Apenas se coloca entre la multitud que lucha por aproximarse a la raya
amarilla, siente los segundos amapuches por todo su cuerpo.
Como para entrar en calor.
Pero el calor de verdad comienza al ingresar a
empujones lentos al tren y tener que permanecer de pie. La situación lo obliga antes
que todo a levantar los brazos y agarrarse de lo primero que consiga, para no
caerse. Una excusa muy bien pensada por los tecnólogos para incitarlo a quedar
liberado o liberada de la cintura hacia abajo.
De pronto, sin anestesia, siente una mano furtiva
que le roza el tren trasero (o el delantero).
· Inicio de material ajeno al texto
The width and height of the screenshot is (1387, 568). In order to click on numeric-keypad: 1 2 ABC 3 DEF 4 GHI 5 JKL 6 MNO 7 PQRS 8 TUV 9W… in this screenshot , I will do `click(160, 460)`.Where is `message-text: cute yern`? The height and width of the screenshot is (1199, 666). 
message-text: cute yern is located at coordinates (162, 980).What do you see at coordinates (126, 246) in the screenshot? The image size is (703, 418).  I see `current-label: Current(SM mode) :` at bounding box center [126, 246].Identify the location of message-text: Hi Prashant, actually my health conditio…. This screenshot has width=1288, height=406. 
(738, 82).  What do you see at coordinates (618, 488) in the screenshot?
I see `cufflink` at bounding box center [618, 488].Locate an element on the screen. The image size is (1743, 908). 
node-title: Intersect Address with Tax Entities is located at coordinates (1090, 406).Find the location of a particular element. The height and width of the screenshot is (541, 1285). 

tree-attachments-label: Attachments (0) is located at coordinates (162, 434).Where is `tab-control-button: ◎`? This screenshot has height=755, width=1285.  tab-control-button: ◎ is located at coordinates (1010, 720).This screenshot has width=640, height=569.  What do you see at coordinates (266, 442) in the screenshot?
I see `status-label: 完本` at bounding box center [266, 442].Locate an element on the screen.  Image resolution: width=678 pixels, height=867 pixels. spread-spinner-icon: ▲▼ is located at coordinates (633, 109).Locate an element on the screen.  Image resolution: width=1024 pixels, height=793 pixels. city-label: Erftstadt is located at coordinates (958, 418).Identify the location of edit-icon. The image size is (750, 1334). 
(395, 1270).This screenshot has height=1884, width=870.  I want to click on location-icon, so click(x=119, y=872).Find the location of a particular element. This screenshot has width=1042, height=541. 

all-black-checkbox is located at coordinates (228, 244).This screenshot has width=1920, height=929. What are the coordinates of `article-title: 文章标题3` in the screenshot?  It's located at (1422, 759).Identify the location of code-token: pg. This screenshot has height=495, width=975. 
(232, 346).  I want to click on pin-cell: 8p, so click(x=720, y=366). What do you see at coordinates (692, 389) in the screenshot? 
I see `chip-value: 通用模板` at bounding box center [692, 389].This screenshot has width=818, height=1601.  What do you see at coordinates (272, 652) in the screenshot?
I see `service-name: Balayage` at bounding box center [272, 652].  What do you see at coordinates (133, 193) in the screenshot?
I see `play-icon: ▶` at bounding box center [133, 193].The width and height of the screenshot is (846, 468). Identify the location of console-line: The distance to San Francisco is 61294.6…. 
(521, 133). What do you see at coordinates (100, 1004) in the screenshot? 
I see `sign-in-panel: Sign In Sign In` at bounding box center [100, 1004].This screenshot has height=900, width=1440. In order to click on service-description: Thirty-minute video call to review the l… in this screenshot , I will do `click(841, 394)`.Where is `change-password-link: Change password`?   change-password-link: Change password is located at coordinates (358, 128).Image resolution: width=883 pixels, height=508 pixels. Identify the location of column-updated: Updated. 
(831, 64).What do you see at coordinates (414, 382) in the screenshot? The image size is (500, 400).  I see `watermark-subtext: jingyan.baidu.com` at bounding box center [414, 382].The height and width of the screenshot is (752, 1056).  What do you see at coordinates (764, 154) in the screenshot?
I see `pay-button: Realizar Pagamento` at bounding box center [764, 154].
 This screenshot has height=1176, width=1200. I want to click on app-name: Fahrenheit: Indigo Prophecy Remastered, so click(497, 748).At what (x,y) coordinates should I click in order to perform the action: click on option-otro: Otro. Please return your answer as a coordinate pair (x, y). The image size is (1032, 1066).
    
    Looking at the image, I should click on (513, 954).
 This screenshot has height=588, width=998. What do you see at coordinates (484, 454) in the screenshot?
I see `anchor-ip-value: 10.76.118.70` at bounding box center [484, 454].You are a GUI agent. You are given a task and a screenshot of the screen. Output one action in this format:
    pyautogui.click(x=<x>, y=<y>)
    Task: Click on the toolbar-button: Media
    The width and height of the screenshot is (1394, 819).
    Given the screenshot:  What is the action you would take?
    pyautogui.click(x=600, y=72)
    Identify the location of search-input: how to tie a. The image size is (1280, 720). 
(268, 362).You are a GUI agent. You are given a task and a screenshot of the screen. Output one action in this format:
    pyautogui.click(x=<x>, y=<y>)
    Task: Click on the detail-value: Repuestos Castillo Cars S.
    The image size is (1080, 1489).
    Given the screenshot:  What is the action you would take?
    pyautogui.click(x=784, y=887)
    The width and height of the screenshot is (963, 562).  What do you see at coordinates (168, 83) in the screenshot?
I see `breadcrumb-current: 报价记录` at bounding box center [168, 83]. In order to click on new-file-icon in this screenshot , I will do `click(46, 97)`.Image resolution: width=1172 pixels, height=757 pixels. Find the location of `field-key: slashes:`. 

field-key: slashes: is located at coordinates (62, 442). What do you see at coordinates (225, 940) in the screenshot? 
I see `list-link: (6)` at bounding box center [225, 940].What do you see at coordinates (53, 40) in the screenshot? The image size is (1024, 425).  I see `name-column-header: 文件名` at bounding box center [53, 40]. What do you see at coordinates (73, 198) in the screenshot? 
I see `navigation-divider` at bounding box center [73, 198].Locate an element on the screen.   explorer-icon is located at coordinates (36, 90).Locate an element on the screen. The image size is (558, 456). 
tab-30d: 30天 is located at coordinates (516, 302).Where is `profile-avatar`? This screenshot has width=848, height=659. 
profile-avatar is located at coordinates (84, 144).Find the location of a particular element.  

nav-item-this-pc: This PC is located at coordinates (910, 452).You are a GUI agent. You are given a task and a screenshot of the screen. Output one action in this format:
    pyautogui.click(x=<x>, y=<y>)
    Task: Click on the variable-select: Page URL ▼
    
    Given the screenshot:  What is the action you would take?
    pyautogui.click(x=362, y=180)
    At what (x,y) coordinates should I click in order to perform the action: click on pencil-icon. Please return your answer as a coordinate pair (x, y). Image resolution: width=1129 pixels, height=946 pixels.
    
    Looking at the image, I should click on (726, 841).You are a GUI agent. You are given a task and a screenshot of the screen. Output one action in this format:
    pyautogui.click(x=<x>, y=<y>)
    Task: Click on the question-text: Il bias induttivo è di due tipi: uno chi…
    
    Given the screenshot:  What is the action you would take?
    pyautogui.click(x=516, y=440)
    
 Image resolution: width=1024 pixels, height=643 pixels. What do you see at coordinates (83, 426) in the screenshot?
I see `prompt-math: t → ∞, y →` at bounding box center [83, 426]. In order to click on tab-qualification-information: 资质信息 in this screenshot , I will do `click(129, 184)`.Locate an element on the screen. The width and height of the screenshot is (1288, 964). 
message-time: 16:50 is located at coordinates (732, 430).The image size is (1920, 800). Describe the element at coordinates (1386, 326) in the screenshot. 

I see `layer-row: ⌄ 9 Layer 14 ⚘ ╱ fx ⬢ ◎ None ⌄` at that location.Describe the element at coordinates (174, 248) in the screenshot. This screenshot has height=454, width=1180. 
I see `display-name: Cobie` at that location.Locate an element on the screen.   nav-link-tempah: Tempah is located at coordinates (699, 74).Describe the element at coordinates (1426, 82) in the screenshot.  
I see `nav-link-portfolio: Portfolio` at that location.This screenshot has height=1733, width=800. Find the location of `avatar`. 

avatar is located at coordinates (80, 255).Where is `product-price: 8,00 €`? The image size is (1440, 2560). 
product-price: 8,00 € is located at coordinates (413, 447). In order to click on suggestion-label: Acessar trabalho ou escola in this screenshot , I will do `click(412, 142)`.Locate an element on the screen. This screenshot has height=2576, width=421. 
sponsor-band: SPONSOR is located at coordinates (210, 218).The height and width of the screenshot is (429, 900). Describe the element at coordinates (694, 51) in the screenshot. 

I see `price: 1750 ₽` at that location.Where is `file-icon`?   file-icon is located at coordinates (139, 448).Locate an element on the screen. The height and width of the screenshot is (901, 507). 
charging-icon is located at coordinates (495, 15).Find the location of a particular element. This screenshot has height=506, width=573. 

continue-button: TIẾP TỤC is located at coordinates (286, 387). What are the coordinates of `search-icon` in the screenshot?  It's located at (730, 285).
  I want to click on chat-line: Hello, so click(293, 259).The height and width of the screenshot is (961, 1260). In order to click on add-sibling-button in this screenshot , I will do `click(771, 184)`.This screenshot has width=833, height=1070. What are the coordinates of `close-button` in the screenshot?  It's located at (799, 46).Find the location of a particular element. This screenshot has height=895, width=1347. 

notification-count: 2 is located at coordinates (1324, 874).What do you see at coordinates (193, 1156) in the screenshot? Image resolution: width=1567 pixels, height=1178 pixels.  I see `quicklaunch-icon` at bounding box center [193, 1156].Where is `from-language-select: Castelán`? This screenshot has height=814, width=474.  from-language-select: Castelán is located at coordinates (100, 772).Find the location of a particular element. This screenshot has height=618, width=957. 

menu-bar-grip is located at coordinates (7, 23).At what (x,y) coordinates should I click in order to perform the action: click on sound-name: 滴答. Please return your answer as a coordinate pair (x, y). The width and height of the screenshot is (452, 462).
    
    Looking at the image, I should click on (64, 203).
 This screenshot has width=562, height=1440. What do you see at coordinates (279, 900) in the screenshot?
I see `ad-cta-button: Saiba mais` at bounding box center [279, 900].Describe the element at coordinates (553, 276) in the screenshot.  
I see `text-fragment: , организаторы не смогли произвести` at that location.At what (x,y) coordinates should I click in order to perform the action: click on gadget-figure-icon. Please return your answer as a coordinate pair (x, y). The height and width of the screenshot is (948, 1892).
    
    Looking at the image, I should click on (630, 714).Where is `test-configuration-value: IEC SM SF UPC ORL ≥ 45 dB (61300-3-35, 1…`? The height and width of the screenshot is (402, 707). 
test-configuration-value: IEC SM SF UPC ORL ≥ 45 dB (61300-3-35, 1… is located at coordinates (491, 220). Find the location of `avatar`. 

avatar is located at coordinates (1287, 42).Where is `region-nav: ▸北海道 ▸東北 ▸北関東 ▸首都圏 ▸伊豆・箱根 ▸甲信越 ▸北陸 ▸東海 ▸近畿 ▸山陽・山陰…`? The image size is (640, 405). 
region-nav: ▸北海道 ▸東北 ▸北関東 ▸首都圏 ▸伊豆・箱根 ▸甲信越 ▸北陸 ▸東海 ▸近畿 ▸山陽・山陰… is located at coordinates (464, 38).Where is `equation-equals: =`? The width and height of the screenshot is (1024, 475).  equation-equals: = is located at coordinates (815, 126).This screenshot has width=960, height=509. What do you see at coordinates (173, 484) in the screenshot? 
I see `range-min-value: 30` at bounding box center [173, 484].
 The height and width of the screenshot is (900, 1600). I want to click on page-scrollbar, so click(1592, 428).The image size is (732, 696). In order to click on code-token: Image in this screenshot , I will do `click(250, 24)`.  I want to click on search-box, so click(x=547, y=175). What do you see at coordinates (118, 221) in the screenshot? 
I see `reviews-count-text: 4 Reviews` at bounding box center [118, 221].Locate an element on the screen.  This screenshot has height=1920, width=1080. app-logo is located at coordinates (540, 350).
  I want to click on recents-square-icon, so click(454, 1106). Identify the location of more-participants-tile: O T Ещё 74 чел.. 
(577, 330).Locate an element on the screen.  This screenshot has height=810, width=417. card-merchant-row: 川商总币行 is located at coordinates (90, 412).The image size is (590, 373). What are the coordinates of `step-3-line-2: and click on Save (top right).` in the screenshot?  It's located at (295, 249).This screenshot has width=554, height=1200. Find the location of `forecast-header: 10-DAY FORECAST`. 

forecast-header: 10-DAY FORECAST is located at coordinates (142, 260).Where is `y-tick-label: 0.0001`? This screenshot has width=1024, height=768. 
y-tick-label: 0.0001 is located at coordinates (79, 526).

Busca con la vista en la multitud
aglomerada dentro del vagón al autor o autora del escarceo y, como no adivina,
casi se ve en la obligación de sonreír con pasión.
Después vendrán otros toques técnicos cuya
intensidad será mayor durante las frenadas leves, antes de llegar a cada
estación. Si su viaje es corto, digamos entre dos o tres estaciones, su rato de
placer durará lo mismo que dura un gallo apurado cuando cumple con la gallina.
Pero si va de un extremo a otro de la ciudad, requerirá de muchos aditivos
afrodisíacos para aguantar el recorrido hasta el final.
Durante el viaje siente usted las durezas y
flaquezas de los espacios aledaños. Oye como quejidos silenciosos las
respiraciones cortadas de sus vecinos y vecinas y los jadeos dispersos de la
contienda, que por cierto parece anónima porque nadie se da por enterado,
aunque todos la viven. Cada cual prefiere mantener la mirada perdida.
Percibe además los sudores olorosos o los hedores
sudorosos y nada puede hacer para evitarlo. Ni lo intenta. Como si fueran parte
de su rutina, los ignora.
Usted ha aceptado las reglas desde el mismo momento
en que entró en el juego de ese acto sexual comunitario y silencioso. ¿Qué
remedio? Si se le ocurre protestar, igual la murmullante rechifla de respuestas
ante su queja será colectiva (“¡toma un taxi”!, “¡cómprate un carro!”, “¡vete
en avioneta!”, etc.). Lo cierto es que usted sabe de sobra que, aun cuando entró
fresquito y aromático, saldrá bien arrugado y menos perfumado, a veces oliendo
a mono, o a santo, de acuerdo con los vecinos o vecinas que le hayan servido de
pareja anónima.
Llega entonces a su destino y sale casi flotando de
la inofensiva máquina del sexo que es el Metro. Recuerda que venía para su
trabajo y siente la sensación de haber tenido relaciones extramaritales con
cientos de personas sin rostro a quienes no volverá a ver hasta el día
siguiente, y sin los riesgos implícitos en el contacto directo.
Una forma barata y muy práctica de evitar las
contrariedades propias del amor libertino en estos tiempos. Una manera eficaz
de “acopularse” sin los dolores de cabeza de los preservativos o los extraños
aparatos. Un modo práctico y ligero de hacer el amor sin ir a la guerra y sin
necesidad de ver la fisonomía ni los gestos de su pareja, porque casi siempre
todo se lleva a cabo a sus espaldas.
O sea, en la urbana y cotidiana actividad de estos
días el Metro es un carro de amor, un termo-metro gratuito, sin riesgos,
candente y anónimo que parece haber estado siempre allí, esperando.
De manera que si usted es “peatón de a pie” y usa
este medio de transporte, imagine lo triste y acongojada que sería su rutina de
ir al trabajo si el mismo faltare en su vida. Aunque dentro de él lo estrujen y
lo repujen. Así es la venganza de la tecnología.